By Robert Anglen
The Cincinnati Enquirer
James Were is going back to death row.
After two trials for killing a Lucasville prison guard in a 1993 riot, Were was sentenced Friday to die by lethal injection on Oct. 4, 2003.
In a 10-minute hearing, Hamilton County Common Pleas Judge Fred Cartolano told Were that his part in the murder outweighed any mitigating circumstances that might have led to a lesser sentence of life in prison.
Defense attorneys argued that the 46-year-old Were is mentally retarded and should not be sent to death row. They said that riot leaders used people like Were to avoid responsibility and to take the fall for them.
Were, outfitted in prison stripes, shook his head slightly when asked if he would like to make a statement.
The widow of slain corrections officer Robert Vallandingham said she was "thrilled" by the verdict.
"He's going where he belongs," Peggy Vallandingham said. "He showed no remorse and I didn't expect any apology. That would mean he admitted his guilt. He is smart enough not to do that."
She said Were played the system and by winning a new trial after a 1995 jury sentenced him to death, he gets to start his appeal process all over again. "He was smart enough to buy himself another 10 years on death row."
Were's only comment came when the judge asked if he would like the court to appoint attorneys to handle his appeal. "I'd appreciate it," he said.
Were was convicted in 1995 for Robert Vallandingham's strangulation death, but in 2002 the Ohio Supreme Court overturned the conviction because Were had not been previously evaluated for competency to stand trial.

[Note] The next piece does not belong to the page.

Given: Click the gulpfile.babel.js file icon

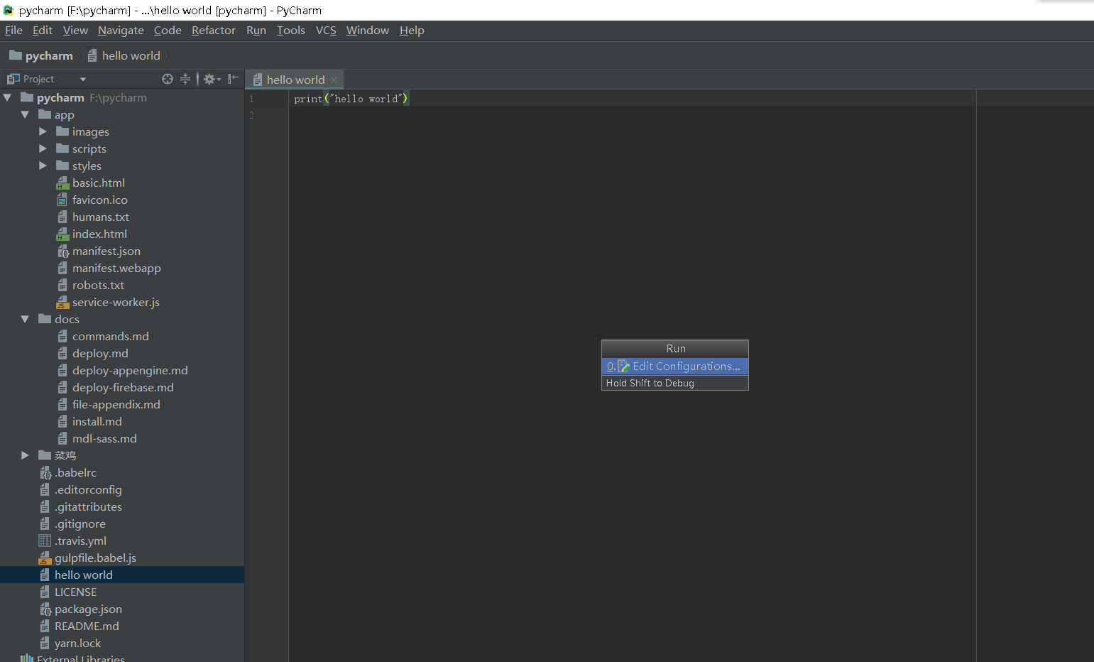Looking at the screenshot, I should pyautogui.click(x=45, y=558).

Last month, a second jury again found him guilty of aggravated murder and kidnapping, deliberating a day and a half before recommending death.
Cartolano said he did not find evidence to show that Were is mentally retarded.
Were is the fourth inmate on death row for Vallandingham's murder during the 1993 riot at the Southern Ohio Correctional Facility in Lucasville. Cartolano handled one of the other cases, imposing the death penalty on inmate Carlos Sanders.
Vallandingham said she is determined to follow the case through the appeals system and make sure she is always in court.
"It is part of my life. I just have to deal with it."